Ich schwieg protestierend.
„Hier sind Futter ... Wasser ... eine Sandkiste … Wofür soll die eigentlich gut sein? Oh, und hier ist auch ein Kissen.“
Ich hörte etwas rascheln und spitzte die Ohren.
„Ich weiß, die Füllung knistert ein bisschen. Das ist wohl wegen des Strohpolsters, denke ich. Aber für dich ist es bestimmt in Ordnung.“
Es raschelte erneut.
Ich kann nicht sagen, was es war. Diese ständig redende Stimme machte es mir nicht leicht, mich darauf zu konzentrieren. Aber das Rascheln gefiel mir, faszinierte mich, weckte meine Neugier ...
Das war es! Ich hatte mein nächstes Abenteuer gefunden.
„Weißt du, ich habe ja nichts dagegen, wenn du alleine bleiben willst ...“, sprach jemand verunsichert.
Knicks. Das Weidengeflecht knackte unter meinen Pfoten.
Jemand verstummte und – so viel ahnte ich bereits – er beobachtete mich.
Aber meine Neugier war geweckt. Ich kroch die Weidenwand empor, zum Deckel hoch. Tippte diesen sanft mit meiner Pfote an. Nichts geschah.
Ich tippe erneut dagegen, wieder nur kurz und dennoch stärker, bis der Deckel sich hob und klappernd auf das Körbchen fiel. Sonst passierte nichts.
Jemand beobachtete mich weiterhin.
Was solls – ich schob meinen Kopf nach oben.
Jemand schnappte angespannt nach Luft und bewegte sich. Da, noch so ein Rascheln!
Ich sah hoch. Der Spalt war schmal, doch sehen konnte ich genug.
Da war er, der Mensch mit dem Hut – nur, dass der Hut gerade fehlte.
Gebannt starrte ich ihn an. Hilflos guckte er zurück.
„Äh ... Hallo?“, sagte er.
Er war also der Jemand, der die ganze Zeit geredet hatte, und wundersamer Weise verstand ich sogar, was er zu mir sagte.
Ich beobachtete ihn, jede noch so winzige Veränderung seiner Miene und jede noch so unbedeutende Geste.
„Hier ist Futter.“ Der Mensch mit ohne Hut schob eine kleine Schale mit Wurstenden in meine Richtung.
Ich schnupperte aus meiner sicheren Position im Körbchen an der Duftnote, beschloss vorerst jedoch keinen Hunger zu haben.
„Hier ... ist Wasser.“ Er schob ein Schälchen mit klarem, flüssigen Inhalt auf mich zu.
Ich schnupperte erneut und entschied auch in diesem Fall keinen Durst zu haben ... Wo war nur ...
Der Mensch griff gerade nach einer großen mit Kiessand gefüllten Holzkiste.
„Hier ist ...“, begann er.
„Wo ist das Rascheln?“, unterbrach ich ihn voller Ungeduld.
Der Mensch mit ohne Hut sah mich mit großen Augen an.
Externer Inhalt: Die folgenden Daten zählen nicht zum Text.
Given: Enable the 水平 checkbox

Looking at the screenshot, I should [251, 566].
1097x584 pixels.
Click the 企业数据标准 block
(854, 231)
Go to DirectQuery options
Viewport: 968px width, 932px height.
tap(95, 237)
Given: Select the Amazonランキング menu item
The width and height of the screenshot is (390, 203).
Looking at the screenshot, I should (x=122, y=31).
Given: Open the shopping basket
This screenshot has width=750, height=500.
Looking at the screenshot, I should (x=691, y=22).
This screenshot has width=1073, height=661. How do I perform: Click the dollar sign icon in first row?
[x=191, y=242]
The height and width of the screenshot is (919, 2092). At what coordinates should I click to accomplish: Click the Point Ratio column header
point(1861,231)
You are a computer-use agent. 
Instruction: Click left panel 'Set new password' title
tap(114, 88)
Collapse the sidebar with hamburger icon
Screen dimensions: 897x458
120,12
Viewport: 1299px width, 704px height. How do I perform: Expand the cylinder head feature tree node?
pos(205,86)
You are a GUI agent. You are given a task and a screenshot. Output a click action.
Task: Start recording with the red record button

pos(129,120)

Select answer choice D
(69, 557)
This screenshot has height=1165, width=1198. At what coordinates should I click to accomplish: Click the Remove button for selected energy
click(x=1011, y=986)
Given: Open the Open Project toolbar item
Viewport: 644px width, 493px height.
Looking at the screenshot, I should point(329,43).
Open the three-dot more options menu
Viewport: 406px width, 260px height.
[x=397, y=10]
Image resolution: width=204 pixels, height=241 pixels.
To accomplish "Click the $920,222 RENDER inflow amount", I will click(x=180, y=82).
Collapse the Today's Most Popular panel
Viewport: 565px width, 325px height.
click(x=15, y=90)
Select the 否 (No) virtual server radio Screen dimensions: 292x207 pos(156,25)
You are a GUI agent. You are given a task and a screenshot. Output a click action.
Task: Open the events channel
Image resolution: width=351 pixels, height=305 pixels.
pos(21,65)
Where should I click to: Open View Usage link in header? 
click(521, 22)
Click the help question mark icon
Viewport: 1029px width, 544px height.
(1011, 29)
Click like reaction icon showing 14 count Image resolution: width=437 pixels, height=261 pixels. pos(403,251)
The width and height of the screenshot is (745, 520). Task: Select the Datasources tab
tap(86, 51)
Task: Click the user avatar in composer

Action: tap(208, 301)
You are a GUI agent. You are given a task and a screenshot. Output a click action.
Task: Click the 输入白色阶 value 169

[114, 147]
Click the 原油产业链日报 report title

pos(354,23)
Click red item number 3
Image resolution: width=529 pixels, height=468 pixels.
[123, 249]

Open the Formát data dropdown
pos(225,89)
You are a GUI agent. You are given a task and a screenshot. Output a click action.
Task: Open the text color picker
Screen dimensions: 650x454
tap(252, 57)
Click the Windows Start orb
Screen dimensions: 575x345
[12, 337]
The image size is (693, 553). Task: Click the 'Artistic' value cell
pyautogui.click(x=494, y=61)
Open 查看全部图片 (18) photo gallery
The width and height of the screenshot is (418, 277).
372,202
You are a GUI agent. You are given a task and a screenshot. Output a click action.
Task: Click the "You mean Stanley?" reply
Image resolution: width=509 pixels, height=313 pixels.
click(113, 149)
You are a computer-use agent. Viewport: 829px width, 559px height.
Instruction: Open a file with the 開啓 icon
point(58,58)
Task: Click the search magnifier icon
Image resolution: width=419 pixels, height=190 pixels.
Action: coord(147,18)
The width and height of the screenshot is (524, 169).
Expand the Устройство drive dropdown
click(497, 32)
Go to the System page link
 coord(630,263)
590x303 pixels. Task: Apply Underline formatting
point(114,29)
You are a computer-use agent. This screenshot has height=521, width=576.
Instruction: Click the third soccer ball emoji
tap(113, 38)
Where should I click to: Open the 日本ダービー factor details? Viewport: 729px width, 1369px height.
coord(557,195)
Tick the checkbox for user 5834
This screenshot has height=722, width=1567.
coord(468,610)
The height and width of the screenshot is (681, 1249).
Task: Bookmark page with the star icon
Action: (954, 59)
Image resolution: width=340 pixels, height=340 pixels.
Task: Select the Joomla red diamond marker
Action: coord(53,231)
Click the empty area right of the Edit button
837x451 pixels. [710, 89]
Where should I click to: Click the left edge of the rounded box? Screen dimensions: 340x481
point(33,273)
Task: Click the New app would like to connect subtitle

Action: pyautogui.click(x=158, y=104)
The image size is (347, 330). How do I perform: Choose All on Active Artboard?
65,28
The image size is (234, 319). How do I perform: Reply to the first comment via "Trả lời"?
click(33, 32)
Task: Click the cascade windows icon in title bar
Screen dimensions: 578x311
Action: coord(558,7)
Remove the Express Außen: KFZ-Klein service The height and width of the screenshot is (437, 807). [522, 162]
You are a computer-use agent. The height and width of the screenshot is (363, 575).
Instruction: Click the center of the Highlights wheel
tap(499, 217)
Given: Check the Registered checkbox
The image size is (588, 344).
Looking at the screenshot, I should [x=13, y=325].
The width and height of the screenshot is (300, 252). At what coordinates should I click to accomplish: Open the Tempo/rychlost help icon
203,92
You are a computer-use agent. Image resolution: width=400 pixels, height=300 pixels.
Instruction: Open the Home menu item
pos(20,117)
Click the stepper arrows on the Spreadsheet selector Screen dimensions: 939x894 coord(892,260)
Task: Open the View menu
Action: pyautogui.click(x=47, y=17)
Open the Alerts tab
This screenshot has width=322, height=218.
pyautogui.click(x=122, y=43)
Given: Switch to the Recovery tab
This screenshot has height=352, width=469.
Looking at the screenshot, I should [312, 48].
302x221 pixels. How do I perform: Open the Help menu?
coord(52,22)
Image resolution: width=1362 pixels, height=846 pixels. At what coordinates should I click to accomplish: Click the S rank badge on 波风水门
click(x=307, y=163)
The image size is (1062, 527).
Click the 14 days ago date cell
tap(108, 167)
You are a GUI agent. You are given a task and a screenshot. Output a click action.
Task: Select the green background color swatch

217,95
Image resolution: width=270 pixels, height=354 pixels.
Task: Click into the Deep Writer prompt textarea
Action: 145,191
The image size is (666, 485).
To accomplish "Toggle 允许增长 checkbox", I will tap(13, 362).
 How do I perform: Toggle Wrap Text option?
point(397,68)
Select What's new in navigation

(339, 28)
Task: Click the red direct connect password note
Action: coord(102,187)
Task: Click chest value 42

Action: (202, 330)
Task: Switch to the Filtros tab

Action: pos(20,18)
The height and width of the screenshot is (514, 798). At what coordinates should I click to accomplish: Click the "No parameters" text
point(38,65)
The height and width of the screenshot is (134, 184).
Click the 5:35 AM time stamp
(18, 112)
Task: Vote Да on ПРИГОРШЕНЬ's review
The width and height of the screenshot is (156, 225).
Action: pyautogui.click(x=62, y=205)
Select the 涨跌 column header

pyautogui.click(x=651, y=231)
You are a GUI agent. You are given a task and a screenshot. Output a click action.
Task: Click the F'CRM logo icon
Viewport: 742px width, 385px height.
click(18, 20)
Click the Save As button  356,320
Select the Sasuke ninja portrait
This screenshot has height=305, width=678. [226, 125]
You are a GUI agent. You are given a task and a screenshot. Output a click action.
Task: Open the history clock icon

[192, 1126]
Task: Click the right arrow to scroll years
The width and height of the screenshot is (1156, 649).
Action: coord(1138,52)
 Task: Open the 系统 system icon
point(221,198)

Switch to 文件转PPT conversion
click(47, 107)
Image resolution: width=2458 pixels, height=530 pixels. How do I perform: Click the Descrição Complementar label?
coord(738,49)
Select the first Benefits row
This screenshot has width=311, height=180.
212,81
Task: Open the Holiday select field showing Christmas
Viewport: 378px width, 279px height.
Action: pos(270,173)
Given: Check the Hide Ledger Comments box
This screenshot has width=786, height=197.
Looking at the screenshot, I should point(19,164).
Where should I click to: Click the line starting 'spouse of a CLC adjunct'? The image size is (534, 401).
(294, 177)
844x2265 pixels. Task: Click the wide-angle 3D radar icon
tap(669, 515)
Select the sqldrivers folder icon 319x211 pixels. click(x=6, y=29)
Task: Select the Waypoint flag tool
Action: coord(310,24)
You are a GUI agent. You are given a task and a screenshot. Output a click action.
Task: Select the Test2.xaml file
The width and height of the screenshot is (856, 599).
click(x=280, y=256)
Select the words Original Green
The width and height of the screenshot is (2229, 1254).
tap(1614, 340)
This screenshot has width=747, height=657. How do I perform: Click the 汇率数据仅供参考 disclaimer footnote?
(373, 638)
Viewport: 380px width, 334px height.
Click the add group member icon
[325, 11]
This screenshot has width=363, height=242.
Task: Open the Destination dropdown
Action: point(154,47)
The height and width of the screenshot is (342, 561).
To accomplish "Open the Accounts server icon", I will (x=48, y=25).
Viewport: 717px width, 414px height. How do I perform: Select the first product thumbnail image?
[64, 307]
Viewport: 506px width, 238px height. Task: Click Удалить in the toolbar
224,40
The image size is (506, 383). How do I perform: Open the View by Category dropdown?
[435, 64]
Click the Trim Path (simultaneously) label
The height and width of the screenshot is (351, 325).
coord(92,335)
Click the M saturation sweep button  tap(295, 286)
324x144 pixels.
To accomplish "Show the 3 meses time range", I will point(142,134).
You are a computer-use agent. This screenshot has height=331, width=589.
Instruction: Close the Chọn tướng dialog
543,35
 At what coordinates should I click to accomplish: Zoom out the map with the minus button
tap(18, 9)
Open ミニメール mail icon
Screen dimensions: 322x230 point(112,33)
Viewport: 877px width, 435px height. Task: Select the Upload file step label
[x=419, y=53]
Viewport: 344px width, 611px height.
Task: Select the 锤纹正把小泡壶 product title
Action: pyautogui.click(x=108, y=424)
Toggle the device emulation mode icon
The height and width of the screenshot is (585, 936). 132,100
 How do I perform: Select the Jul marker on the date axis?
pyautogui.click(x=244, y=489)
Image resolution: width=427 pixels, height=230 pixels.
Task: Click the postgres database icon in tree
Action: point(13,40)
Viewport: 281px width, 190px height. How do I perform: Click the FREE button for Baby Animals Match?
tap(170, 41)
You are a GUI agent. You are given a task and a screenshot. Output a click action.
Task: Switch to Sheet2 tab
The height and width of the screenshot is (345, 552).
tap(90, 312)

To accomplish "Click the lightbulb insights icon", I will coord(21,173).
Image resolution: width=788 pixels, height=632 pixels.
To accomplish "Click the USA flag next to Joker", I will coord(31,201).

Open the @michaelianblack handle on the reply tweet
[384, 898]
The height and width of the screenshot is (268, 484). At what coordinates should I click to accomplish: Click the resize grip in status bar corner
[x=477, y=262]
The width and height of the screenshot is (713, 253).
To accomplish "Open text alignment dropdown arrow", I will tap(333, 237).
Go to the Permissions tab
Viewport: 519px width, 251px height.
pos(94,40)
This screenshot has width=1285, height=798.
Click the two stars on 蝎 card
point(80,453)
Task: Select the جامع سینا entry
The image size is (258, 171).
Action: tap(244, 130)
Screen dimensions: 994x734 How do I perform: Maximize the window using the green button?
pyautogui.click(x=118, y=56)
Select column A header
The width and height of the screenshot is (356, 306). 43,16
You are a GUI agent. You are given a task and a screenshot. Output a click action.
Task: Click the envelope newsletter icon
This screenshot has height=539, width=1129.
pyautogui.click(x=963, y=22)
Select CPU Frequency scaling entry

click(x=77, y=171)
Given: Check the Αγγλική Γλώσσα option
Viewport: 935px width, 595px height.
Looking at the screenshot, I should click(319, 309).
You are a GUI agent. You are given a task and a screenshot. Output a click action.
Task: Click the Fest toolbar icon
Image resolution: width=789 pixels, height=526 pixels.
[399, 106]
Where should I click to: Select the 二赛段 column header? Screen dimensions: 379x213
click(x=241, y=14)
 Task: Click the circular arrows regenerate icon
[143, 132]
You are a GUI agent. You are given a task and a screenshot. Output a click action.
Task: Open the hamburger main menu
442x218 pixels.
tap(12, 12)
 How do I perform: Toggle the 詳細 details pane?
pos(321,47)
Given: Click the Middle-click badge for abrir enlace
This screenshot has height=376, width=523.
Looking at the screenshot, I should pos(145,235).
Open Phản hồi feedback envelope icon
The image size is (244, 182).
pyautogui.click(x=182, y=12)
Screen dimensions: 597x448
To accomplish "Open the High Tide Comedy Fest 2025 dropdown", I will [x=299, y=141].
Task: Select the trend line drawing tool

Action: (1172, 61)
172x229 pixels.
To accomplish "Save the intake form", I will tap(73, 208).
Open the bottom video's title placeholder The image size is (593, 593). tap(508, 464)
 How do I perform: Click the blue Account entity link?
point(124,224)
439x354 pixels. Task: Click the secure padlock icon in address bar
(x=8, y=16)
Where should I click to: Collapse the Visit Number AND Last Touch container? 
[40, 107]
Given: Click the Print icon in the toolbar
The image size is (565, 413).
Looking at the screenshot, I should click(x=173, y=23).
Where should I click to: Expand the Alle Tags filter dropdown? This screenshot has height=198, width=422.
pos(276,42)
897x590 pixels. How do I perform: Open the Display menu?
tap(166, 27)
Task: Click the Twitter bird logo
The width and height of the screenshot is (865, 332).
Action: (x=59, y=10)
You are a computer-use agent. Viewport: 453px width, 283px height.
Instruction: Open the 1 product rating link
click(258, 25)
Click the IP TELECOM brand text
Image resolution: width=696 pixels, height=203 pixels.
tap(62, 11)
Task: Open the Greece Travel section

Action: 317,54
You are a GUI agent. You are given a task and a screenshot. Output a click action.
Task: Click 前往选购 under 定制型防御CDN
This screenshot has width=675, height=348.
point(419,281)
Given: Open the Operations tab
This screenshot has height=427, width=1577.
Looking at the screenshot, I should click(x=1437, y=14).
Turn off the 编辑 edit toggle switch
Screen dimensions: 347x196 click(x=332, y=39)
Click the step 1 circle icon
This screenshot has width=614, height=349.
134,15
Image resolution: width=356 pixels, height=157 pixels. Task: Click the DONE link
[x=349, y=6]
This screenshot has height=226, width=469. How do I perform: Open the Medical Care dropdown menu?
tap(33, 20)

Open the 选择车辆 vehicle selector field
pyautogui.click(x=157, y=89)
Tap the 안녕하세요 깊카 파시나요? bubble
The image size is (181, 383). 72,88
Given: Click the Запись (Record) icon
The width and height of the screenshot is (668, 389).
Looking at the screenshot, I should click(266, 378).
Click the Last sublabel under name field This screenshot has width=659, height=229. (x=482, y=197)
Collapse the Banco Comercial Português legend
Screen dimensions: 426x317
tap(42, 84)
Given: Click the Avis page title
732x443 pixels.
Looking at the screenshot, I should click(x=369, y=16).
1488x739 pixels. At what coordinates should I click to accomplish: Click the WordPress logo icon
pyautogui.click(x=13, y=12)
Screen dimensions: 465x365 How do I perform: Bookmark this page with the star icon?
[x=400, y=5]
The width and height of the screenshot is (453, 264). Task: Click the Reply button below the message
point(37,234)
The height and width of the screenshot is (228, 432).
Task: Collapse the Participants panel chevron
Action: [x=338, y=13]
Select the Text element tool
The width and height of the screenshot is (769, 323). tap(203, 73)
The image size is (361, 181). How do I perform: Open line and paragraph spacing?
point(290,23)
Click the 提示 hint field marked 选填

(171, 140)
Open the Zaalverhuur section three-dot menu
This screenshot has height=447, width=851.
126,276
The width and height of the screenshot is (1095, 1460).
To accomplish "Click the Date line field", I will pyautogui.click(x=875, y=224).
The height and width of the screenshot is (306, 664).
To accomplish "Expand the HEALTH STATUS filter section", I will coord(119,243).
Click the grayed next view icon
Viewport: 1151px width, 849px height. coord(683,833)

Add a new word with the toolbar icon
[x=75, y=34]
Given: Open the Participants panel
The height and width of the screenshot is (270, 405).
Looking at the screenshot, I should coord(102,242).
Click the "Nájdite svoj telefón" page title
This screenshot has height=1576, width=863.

Er sah so aus, als würde ihm etwas bewusst. Dann griff er nach etwas.
Knistel, knicksel.
„Hd-d-d-d-da ... bi-bi-bi-bit-te!“
„Häh?“, sagte ich von dieser mir nun wieder fremden Sprache irritiert. „Oh, Entschuldigung“, verbesserte ich mich in Erinnerung an meine gute Erziehung.